Some practitioners in the field are more cautiously optimistic.
Chris Miller, CEO of Denver-based Paladina Health, a direct primary care provider and subsidiary of DaVita HealthCare Partners, suggests there is sufficient demand in the marketplace for DPC and it’s gaining momentum, but that it remains a difficult business.
“DPC is no longer a new concept, but there remains a sufficient amount of execution risk,” Miller says. “Strong players have exited the market, mostly due to business models that haven’t worked and the lack of barriers to entry.”
He says Paladina is confident they’ve crossed the demand threshold via employer groups seeking out Paladina Health directly for service. “Employer groups are placing less emphasis on the cost savings piece and more on the value creation component for their employees,” Miller adds, noting many are using Paladina Health as a recruitment and retention tool.
From the provider standpoint, Miller says DPC at Paladina Health provides physicians the kind of experience many were aiming for when they entered medicine: One that supports time with patients and a real patient/provider relationship. On top of that, they appreciate the focus on prevention and wellness, the lack of insurance billing, and fair compensation.
Amy Walsh, a family physician operating a DPC practice in Raleigh, North Carolina, echoes similar sentiments, with an additional dose of enthusiasm.
“I’ll tell you quite honestly, opening a DPC practice has been the best decision of my career. No doubts,” Walsh says. “DPC is attractive to docs because it frees them up from the red tape and hassles of the insurance hamster wheel and allows them to really practice the medicine they were trained to do. Add that to the idea of ‘hanging your own shingle’ and it makes for some pretty happy physicians.”

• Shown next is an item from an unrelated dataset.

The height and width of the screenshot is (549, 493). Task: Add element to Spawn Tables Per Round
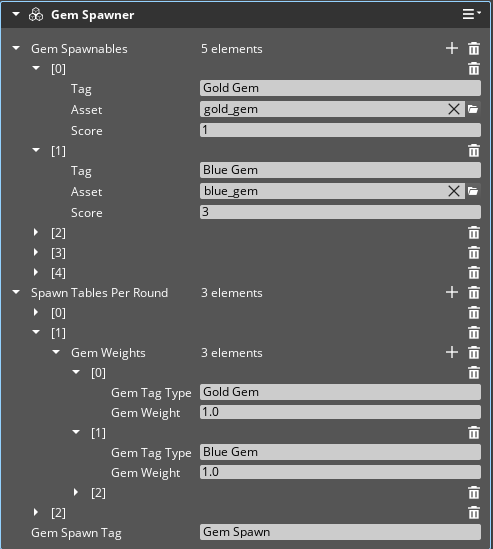pyautogui.click(x=452, y=292)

She adds providing a high level of accessibility to patients–unlimited office visits and 24/7 communication—has not been a difficulty. “When all of a patient’s concerns are fully addressed at the visit, rarely do you get any after-hour phone calls,” she says. Almost all her patient visits are 30 to 60 minutes long.

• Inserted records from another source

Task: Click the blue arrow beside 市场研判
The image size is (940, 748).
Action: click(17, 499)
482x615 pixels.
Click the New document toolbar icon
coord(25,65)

Walsh says her customer base ranges from patients who came because they couldn’t afford insurance, to those who came to her from higher-end concierge care practices.
As far as profitability, “When done right, DPC docs make at least as much as employed primary care docs. Many make even more,” Walsh says, adding she is seeing a “huge growing demand” in the number of patients seeking out DPC practices.
“Patients want a doc who listens to them, who has time for them, who can charge them a fair fee they can understand. DPC does all that,” she says.
Her advice to incomers includes keeping overhead low and being willing to market yourself in ways that are out of the ordinary. “Doctors should take medicine back,” Walsh argues. “Make healthcare something that is between a doc and a patient. Then you will have value-based medicine.”